Merci pour l’identité visuelle, la caractérisation, les archétypes scénaristiques ou thématiques, le traitement, la pellicule de vernis artistique.


Blade Runner c’est un spleen de minuit, une lumière noire au bout du tunnel, un regard porté sur la multitude lumineuse artificielle et insignifiante, des ombres chinoises découpant de perpétuels halos glissant sur la brume électrique. L’humanité en question s’enveloppant dans la pénombre ; et la question de l’humanité qui en surgit.


Et toi tu flottes sur un tapis de notes, par dessus le futur de l’Homme, porté par des vagues synthétiques, un tapis volant sur une civilisation de nouveau tournée vers l’orient, mère primordiale. Un serpent qui se mord la queue, cet Humain.

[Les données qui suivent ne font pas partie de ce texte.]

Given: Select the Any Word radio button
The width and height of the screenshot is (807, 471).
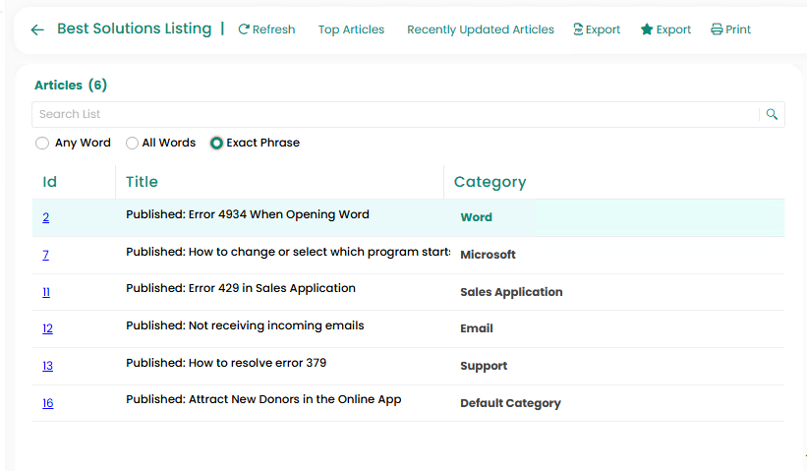Looking at the screenshot, I should point(42,143).

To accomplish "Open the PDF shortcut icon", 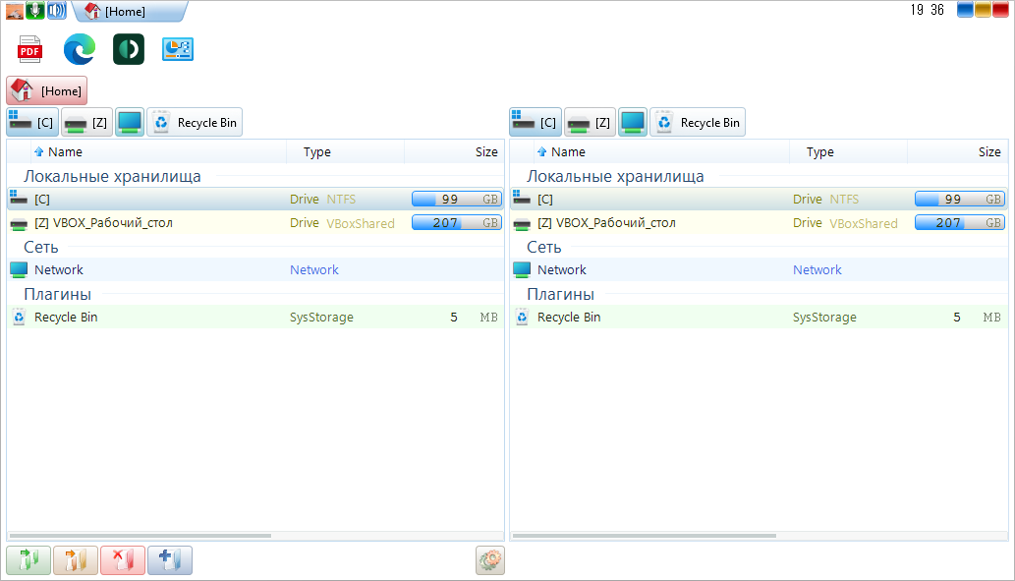I will point(30,49).
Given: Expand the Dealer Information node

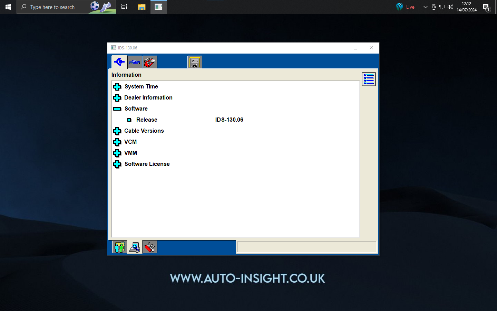Looking at the screenshot, I should tap(117, 98).
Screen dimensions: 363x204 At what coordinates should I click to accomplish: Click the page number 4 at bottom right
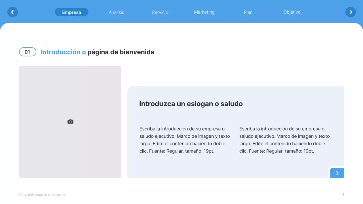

Il se pose encore les mêmes questions : qu’est ce qui fait de nous des humains ? Sommes nous à l’image de notre créateur ? Une version dégénérée, peut être ? Sommes nous vain ?


Un instant dans le temps ?


Une larme dans la pluie ?


Dans ta gueule, l’impro. (Hauer est un poète)


Heureux hasard ou cheminement semi conscient de mon esprit, j’ai revu tout récemment Ghost In The Shell : Innocence, qui pose et étend les interrogations du premier film. Il était question du créateur et de son œuvre, extension de lui même. Tout comme le cyborg qui tend à améliorer l’humain, le replicant tend à le répliquer pour en être son outil. L’humain serait à l’image de son créateur —Dieu ?—, en aurait il hérité son imperfection intrinsèque ? Dieu ne serait donc pas parfait, puis que sa création, extension de son être, l’illustre. Sommes nous donc des rejetons erratiques, rejetés, oubliés, orphelins, déracinés, sans réponses ni explication, seuls, perdus, dilués dans le fleuve infini de la vie et du temps ? Serions nous nous mêmes des outils défaillants, délaissés et sans but, condamnés à nous dégénérer ?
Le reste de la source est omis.